'''

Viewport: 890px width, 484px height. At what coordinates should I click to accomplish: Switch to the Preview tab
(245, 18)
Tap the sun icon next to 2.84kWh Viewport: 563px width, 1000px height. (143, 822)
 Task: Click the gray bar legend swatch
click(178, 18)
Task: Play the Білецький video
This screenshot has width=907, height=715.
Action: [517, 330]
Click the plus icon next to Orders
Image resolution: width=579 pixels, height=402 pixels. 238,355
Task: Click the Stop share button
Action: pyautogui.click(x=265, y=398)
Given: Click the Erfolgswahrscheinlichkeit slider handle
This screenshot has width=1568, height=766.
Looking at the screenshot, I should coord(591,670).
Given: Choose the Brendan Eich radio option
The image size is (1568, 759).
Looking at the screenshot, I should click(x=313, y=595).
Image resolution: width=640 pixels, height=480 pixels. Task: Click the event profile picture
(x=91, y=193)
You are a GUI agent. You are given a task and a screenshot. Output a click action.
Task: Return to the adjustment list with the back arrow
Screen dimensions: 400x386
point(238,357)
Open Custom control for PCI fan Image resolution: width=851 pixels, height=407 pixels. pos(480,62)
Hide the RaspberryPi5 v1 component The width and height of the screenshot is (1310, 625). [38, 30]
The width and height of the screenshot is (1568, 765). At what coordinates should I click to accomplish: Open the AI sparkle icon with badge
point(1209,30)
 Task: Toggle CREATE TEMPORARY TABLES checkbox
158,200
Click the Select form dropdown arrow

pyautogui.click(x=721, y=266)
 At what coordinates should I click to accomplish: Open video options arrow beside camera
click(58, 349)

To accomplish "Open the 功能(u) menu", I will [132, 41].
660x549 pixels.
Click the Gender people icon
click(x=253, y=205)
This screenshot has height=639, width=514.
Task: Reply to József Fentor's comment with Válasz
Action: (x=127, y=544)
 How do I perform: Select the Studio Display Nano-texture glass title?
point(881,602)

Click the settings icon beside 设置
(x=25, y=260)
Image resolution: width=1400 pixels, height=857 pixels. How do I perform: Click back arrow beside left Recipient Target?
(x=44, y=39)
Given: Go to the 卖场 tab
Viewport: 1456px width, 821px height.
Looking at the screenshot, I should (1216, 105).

'''

* **The task**
Make an exact copy of every entry.

* **Solution for this exercise**
Viewport: 890px width, 484px height. At what coordinates should I click to accomplish: Switch to the Preview tab
(245, 18)
Tap the sun icon next to 2.84kWh Viewport: 563px width, 1000px height. (143, 822)
 Task: Click the gray bar legend swatch
click(178, 18)
Task: Play the Білецький video
This screenshot has width=907, height=715.
Action: [517, 330]
Click the plus icon next to Orders
Image resolution: width=579 pixels, height=402 pixels. 238,355
Task: Click the Stop share button
Action: pyautogui.click(x=265, y=398)
Given: Click the Erfolgswahrscheinlichkeit slider handle
This screenshot has width=1568, height=766.
Looking at the screenshot, I should coord(591,670).
Given: Choose the Brendan Eich radio option
The image size is (1568, 759).
Looking at the screenshot, I should click(x=313, y=595).
Image resolution: width=640 pixels, height=480 pixels. Task: Click the event profile picture
(x=91, y=193)
You are a GUI agent. You are given a task and a screenshot. Output a click action.
Task: Return to the adjustment list with the back arrow
Screen dimensions: 400x386
point(238,357)
Open Custom control for PCI fan Image resolution: width=851 pixels, height=407 pixels. pos(480,62)
Hide the RaspberryPi5 v1 component The width and height of the screenshot is (1310, 625). [38, 30]
The width and height of the screenshot is (1568, 765). At what coordinates should I click to accomplish: Open the AI sparkle icon with badge
point(1209,30)
 Task: Toggle CREATE TEMPORARY TABLES checkbox
158,200
Click the Select form dropdown arrow

pyautogui.click(x=721, y=266)
 At what coordinates should I click to accomplish: Open video options arrow beside camera
click(58, 349)

To accomplish "Open the 功能(u) menu", I will [132, 41].
660x549 pixels.
Click the Gender people icon
click(x=253, y=205)
This screenshot has height=639, width=514.
Task: Reply to József Fentor's comment with Válasz
Action: (x=127, y=544)
 How do I perform: Select the Studio Display Nano-texture glass title?
point(881,602)

Click the settings icon beside 设置
(x=25, y=260)
Image resolution: width=1400 pixels, height=857 pixels. How do I perform: Click back arrow beside left Recipient Target?
(x=44, y=39)
Given: Go to the 卖场 tab
Viewport: 1456px width, 821px height.
Looking at the screenshot, I should (1216, 105).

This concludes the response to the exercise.